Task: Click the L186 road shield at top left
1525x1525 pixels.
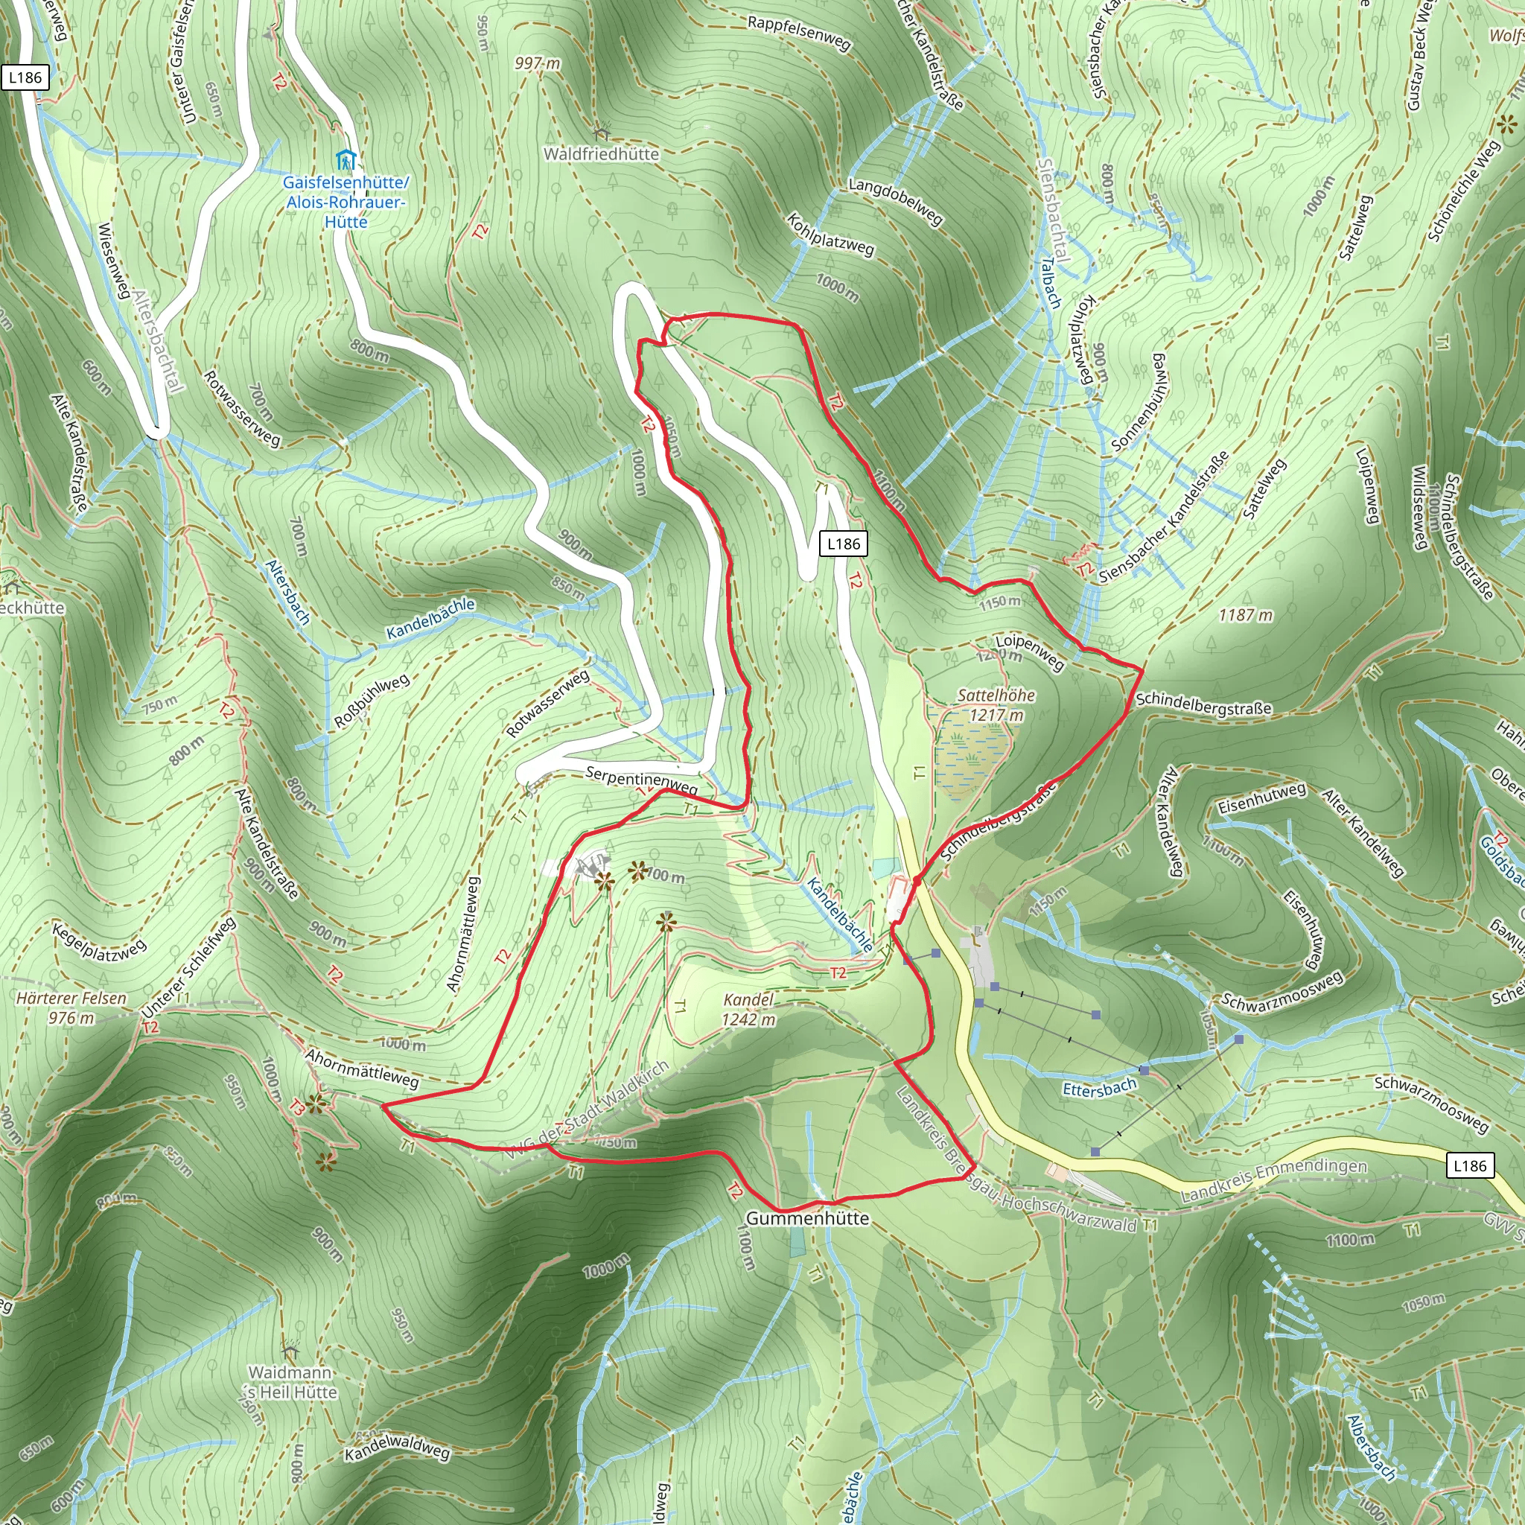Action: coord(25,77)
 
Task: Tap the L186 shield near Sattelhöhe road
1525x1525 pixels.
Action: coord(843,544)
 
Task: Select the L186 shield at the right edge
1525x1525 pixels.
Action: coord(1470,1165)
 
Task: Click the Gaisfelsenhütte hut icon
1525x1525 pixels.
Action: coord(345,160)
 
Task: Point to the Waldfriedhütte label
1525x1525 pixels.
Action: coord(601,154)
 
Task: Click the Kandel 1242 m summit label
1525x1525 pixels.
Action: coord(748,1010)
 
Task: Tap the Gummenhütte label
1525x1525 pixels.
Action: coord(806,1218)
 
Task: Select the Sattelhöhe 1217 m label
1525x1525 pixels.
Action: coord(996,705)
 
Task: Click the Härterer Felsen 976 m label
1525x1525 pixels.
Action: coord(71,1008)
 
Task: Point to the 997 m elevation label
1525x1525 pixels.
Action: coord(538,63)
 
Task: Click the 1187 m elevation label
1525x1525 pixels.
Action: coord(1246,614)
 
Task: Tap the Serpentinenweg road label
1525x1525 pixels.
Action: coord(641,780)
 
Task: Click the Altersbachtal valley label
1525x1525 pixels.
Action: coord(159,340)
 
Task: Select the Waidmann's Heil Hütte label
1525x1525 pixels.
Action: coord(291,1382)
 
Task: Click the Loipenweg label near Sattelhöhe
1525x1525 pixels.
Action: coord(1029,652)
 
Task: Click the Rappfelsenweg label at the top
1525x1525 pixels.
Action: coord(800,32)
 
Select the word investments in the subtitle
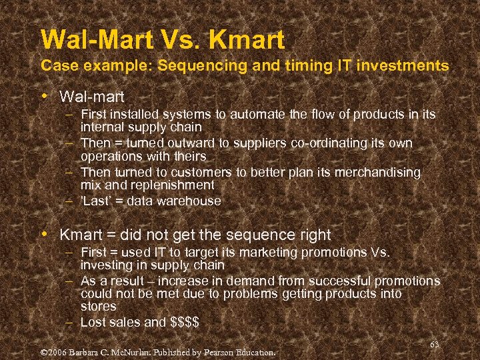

···

Recast the entries above as a Markdown table with the columns Row and Line, starting at the line that contains "Task: Point to the 997 m elevation label" and ending at the last line of the entries. Give each non-blank line its own numbered row, and leave the pictures out.

| Row | Line |
|---|---|
| 1 | Task: Point to the 997 m elevation label |
| 2 | 1525x1525 pixels. |
| 3 | Action: coord(538,63) |
| 4 | Task: Click the 1187 m elevation label |
| 5 | 1525x1525 pixels. |
| 6 | Action: coord(1246,614) |
| 7 | Task: Tap the Serpentinenweg road label |
| 8 | 1525x1525 pixels. |
| 9 | Action: coord(641,780) |
| 10 | Task: Click the Altersbachtal valley label |
| 11 | 1525x1525 pixels. |
| 12 | Action: coord(159,340) |
| 13 | Task: Select the Waidmann's Heil Hütte label |
| 14 | 1525x1525 pixels. |
| 15 | Action: coord(291,1382) |
| 16 | Task: Click the Loipenweg label near Sattelhöhe |
| 17 | 1525x1525 pixels. |
| 18 | Action: coord(1029,652) |
| 19 | Task: Click the Rappfelsenweg label at the top |
| 20 | 1525x1525 pixels. |
| 21 | Action: coord(800,32) |
| 22 | Select the word investments in the subtitle |